EA, Laser Thermal Ablation, Radiofrequency Ablation, and High-Intensity Focused Ultrasound for the Treatment of Hyperfunctioning Parathyroid Lesions
The conventional treatment of patients with primary HPT is neck surgery. However, some patients with HPT cannot undergo surgery due to the presence of unacceptable risks associated with the surgical procedure and/or anesthesia, while others refuse surgical treatment. Several nonsurgical treatment modalities have been developed to treat such patients. For over 20 years, EA has been used by specialists to treat patients with primary HPT as well as patients with secondary or tertiary HPT due to renal disease. The success rate of EA is inversely correlated with the size of the parathyroid tumor and the duration of follow-up. However, side effects are common, including pain, vocal cord palsy, and extraparathyroid fibrosis, which would be likely to interfere with any possible subsequent surgery [6,13]. Since 2001, laser thermal ablation has been suggested as a possible therapy, and has shown some efficacy in controlling serum levels of calcium and PTH in HPT patients [7-9]. In a recent study assessing the long-term effectiveness of laser thermal ablation, the serum PTH levels of the six patients included the study were temporarily reduced, but were above the normal range in all patients at the last follow-up examination, which took place at a mean of 54±34 months after the procedure [7]. Very limited information is available about the experiences of HPT patients treated by radiofrequency ablation, because only three case reports have been documented.
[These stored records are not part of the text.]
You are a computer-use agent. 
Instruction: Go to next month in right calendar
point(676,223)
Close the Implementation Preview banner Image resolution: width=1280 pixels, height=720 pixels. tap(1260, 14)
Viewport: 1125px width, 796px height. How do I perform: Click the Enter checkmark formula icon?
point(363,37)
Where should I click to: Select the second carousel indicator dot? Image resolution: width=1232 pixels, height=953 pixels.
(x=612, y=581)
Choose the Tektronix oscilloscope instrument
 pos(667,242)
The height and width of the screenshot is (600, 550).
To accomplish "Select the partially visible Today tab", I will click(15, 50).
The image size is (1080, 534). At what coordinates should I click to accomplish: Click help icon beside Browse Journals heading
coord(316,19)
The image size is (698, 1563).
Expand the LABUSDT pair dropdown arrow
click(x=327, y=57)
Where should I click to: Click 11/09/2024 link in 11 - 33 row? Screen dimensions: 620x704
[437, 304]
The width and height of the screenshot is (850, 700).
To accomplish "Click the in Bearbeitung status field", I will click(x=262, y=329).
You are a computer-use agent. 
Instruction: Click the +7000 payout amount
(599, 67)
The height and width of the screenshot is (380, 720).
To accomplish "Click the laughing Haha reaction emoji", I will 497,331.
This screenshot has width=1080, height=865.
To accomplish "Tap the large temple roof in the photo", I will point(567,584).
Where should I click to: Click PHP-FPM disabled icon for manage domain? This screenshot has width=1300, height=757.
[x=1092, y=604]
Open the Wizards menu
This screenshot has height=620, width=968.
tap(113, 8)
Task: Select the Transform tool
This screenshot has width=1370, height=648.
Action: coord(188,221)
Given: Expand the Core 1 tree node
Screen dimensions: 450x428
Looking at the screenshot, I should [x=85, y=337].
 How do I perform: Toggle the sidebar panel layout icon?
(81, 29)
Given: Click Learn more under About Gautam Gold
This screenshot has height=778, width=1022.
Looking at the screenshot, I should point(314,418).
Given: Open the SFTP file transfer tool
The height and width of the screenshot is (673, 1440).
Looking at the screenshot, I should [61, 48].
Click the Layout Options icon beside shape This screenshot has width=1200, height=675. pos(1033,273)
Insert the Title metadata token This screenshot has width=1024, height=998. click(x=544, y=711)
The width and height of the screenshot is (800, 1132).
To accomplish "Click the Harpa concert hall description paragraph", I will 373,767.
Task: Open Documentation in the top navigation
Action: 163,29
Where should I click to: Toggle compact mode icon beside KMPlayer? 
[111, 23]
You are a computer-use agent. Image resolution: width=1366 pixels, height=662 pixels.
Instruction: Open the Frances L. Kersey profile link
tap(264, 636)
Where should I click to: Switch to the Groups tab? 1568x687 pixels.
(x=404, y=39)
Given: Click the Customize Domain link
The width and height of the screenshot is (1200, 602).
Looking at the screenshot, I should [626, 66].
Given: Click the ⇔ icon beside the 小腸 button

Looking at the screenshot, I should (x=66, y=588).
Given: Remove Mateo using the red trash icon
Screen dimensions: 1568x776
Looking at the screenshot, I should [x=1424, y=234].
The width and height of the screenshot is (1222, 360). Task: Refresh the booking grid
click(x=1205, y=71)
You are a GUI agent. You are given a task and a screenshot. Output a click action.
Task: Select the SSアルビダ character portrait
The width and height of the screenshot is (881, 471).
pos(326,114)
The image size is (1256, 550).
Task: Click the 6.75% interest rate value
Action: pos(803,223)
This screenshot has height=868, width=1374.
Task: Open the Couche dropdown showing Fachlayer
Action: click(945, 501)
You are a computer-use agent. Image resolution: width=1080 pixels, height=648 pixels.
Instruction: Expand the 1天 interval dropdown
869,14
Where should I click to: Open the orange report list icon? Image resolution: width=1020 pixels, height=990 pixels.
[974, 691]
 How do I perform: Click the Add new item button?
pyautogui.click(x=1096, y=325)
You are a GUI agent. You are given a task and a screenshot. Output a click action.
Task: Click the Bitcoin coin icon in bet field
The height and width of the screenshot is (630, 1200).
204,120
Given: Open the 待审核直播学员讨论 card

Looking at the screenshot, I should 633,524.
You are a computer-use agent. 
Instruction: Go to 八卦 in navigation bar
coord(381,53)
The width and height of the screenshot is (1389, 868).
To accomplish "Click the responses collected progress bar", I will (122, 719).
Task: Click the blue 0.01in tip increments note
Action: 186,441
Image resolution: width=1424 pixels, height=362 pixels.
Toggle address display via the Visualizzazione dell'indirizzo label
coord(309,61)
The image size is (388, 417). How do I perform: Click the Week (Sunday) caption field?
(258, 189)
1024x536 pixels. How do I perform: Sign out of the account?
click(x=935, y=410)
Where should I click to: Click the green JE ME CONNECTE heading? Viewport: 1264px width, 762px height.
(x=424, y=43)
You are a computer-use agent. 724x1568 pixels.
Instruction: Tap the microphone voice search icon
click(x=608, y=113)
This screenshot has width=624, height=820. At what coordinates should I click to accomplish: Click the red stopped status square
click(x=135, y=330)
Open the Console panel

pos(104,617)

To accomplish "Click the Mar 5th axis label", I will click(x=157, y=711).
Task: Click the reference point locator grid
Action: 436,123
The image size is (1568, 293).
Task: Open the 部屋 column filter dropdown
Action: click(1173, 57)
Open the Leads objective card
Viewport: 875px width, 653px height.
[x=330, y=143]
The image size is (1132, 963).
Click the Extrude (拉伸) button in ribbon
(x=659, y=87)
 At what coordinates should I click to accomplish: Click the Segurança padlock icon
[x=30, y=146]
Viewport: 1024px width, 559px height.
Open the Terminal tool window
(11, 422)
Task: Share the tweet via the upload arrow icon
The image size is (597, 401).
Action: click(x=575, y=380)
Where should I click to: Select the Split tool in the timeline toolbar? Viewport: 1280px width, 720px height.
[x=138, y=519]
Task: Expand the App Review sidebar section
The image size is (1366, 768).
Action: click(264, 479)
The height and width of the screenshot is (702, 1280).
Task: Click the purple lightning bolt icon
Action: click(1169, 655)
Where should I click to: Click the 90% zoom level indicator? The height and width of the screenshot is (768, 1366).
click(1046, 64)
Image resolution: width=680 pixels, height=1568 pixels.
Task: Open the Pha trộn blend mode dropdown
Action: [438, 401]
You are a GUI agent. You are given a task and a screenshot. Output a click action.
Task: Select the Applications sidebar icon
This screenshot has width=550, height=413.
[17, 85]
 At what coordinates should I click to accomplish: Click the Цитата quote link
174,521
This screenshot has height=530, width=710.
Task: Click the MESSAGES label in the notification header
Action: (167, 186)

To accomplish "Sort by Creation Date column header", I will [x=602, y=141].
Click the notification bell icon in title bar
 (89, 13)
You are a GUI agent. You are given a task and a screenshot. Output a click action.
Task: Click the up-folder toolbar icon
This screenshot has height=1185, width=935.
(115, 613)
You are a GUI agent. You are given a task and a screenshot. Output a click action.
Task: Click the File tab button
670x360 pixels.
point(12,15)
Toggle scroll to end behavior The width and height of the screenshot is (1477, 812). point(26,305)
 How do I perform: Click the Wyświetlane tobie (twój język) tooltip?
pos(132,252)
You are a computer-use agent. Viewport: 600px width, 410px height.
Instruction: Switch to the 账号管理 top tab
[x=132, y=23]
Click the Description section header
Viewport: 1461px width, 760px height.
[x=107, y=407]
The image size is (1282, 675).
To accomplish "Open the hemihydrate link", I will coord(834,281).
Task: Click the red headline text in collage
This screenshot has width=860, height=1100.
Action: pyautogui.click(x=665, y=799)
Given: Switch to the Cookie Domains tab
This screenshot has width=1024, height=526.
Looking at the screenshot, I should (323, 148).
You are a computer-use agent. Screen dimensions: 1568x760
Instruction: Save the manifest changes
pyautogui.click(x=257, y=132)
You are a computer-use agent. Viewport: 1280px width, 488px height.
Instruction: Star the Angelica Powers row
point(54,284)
However, in all three reports, serum levels of PTH and calcium were reduced after ablation [10,11]. High-intensity focused ultrasound is a noninvasive ablative method based on the generation of extracorporeal ultrasound waves focused on target tissue [12,13]. Kovatcheva et al. [13] reported results of high-intensity focused ultrasound treatment in 13 patients with primary HPT. EA, laser thermal ablation, radiofrequency ablation, and high-intensity focused ultrasound have been reported to show some efficacy in controlling serum calcium and PTH levels and in reducing the volume of the parathyroid. However, these treatments either involve some side effects or do not show evidence of good long-term efficacy [6-13]. More studies are needed to verify the utility and general applicability of these techniques.
Conclusion
This article has described the role of radiologist in the diagnosis and the treatment of parathyroid lesions. US examination plays an important role in patients with primary HPT in the preoperative localization of hyperfunctioning parathyroid lesions. Careful US examination and the use of an FNA-PTH assay can distinguish incidental parathyroid lesions from thyroid lesions. Symptomatic nonfunctioning PCs can be nonsurgically cured by US-guided simple aspiration and EA. More studies are needed to verify the utility of the nonsurgical treatment modalities that have been developed to treat hyperfunctioning parathyroid lesions.